I limped towards him, so angry that I gave no thought to the gun. “Did you hear me?” I yelled.

By way of reply, he spat copiously on the bonnet of my car.

“Peasant!” I said.

Alice had caught up with me. “Theo, be careful,”

“Leave this to me.”

I was close enough to recognize him. The face had thickened, and the black hair was flecked with gray. There were a couple of gaps in the grin, but it was still a strong, good-looking face that wouldn’t look out of place on a Fair Isle pattern.

Bernard Lockwood.

I said, “You could have killed us.”

“Rats.”

I glared at him. There was no glimmer of recognition on his part.

He leered at Alice and said slowly, “I were firing at rats.”

I felt like throwing a punch at him. I’m not incapable of using my fists. Without taking my eyes off him I said, “Alice, I think you’d better get in the car.”

Bernard said, “Don’t ‘ee understand English? I were aiming at two old rats by the guttering there. Vermin.” He made a creeping motion with his fingers. “Them as has four legs and tails.”

I said, “God-awful shot if you were.”

Alice hadn’t moved.

Bernard folded the gun under his arm. “What you be doing here?”

“Visiting”

“Trespassing, more like.”

I said, “It’s bloody pouring and I haven’t the time or the inclination to discuss it with you. We’re going.”

“No, Theo,” butted in Alice. “Please.”

“Save your breath,” I told her. “The man’s a thug.” Perhaps I should have said moron. He seemed impervious to insults.

Alice told Bernard civilly, “Maybe you could help us. We want to get in touch with the Lockwood family.”

Let’s give him credit for some artifice. He didn’t admit to his identity immediately, though it may have been due to sheer obtuseness. “Lockwood? What’s your business with they?”

I said to Alice, “You see? We’ll get nowhere.” I really hoped we could beat a retreat without introductions, but she was digging in.

She explained to him, “They were the people who owned this place in World War Two, right? Are you the present owner by any chance?”

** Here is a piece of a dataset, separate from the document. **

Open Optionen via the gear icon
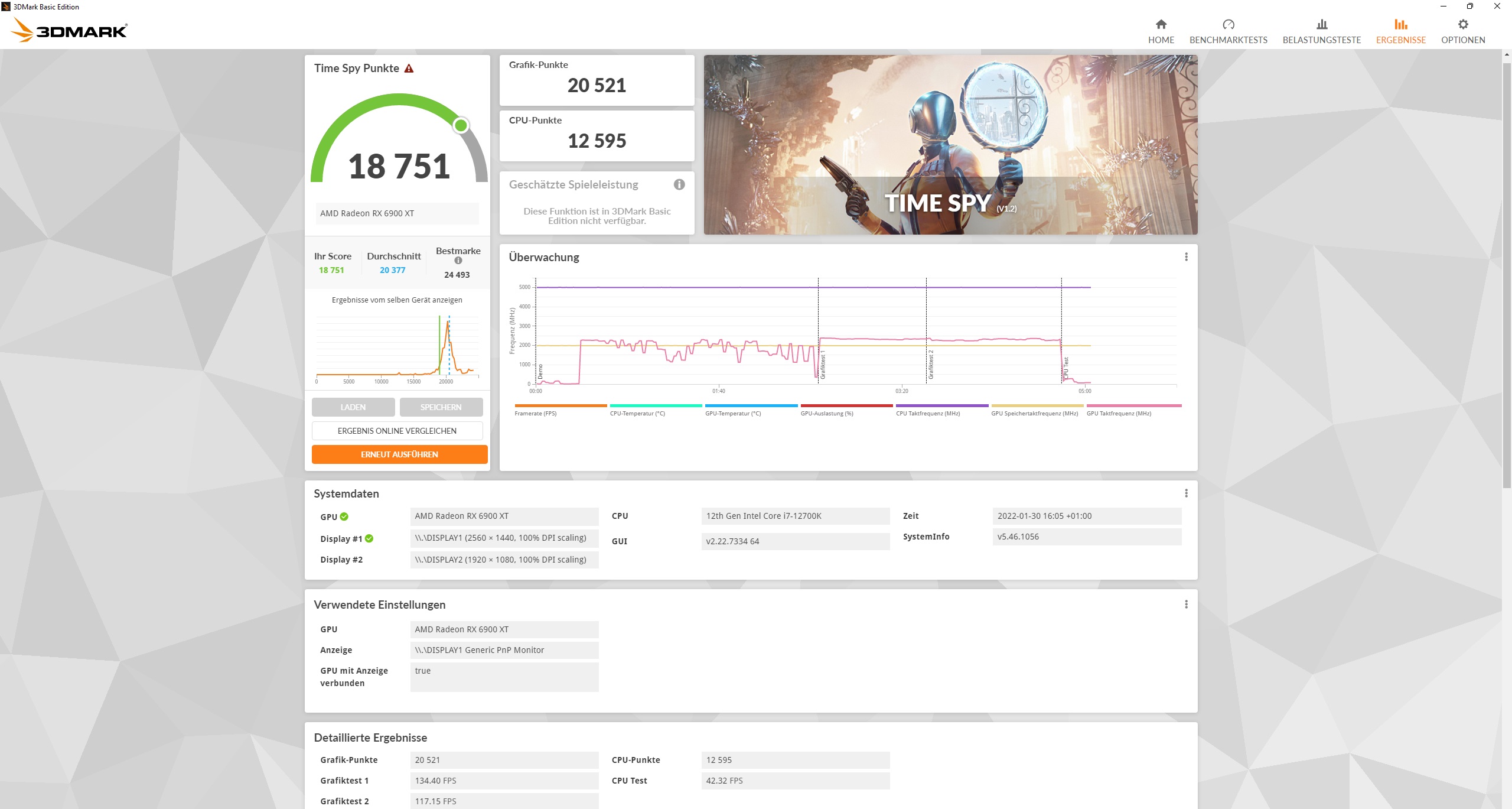The height and width of the screenshot is (809, 1512). coord(1463,24)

“Could be,” conceded Bernard.

I’d had enough. I switched to the attack. “Come off it. You’re Bernard Lockwood. Where are your parents, in the house?”

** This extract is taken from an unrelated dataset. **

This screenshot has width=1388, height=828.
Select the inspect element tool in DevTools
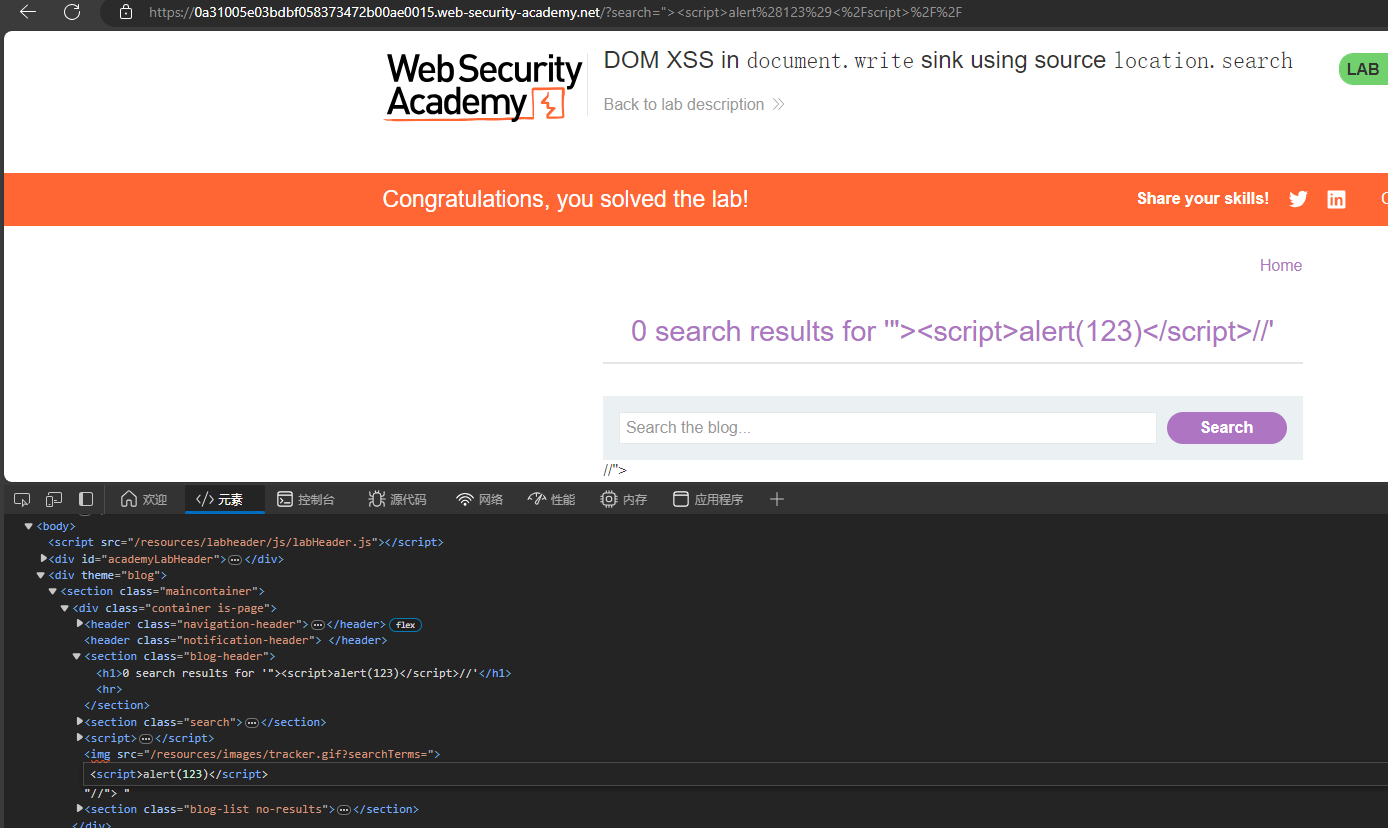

His hand tightened around the butt of the shotgun.

Alice turned to me in amazement. “This is Bernard?” She said it the American way, stressing the second syllable.

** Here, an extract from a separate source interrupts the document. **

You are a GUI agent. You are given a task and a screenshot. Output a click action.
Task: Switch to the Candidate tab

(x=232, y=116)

I was watching Bernard’s spare hand. He’d taken two orange-colored cartridges from his pocket. I didn’t have long to get my message across. I took a steadying breath and told him, “I was the boy evacuated here. The young lady is a friend. I promised to show her the place and, if possible, look up your parents.”

Before Bernard could respond, Alice rashly chimed in, “My name is Alice Ashenfelter and my daddy was the man convicted of the murder here.”

I could have belted her.

Muscles were bunching on Bernard’s jawline. He frowned, grappling with what he had heard, trying to make the connection. His brown eyes darted between me and Alice. Finally, he abandoned the attempt and said through his teeth, “What’s past is over. You’d best get on your way.”

Curiously the words didn’t carry the force represented by the gun. I risked an appeal to his better nature. “Come on, man. We’ve driven out specially from Reading. Your parents were good to me in the war. The least I can do is present my compliments.”

“I’ll pass ‘em on for ‘ee.”

“Are they inside?”

I’d pushed too far. He snapped the cartridges into the gun, locked it in the firing position, and leveled it at my chest.

“Get in the car and go.”

Keeping my eyes on him, I said to Alice, “It’s hopeless.”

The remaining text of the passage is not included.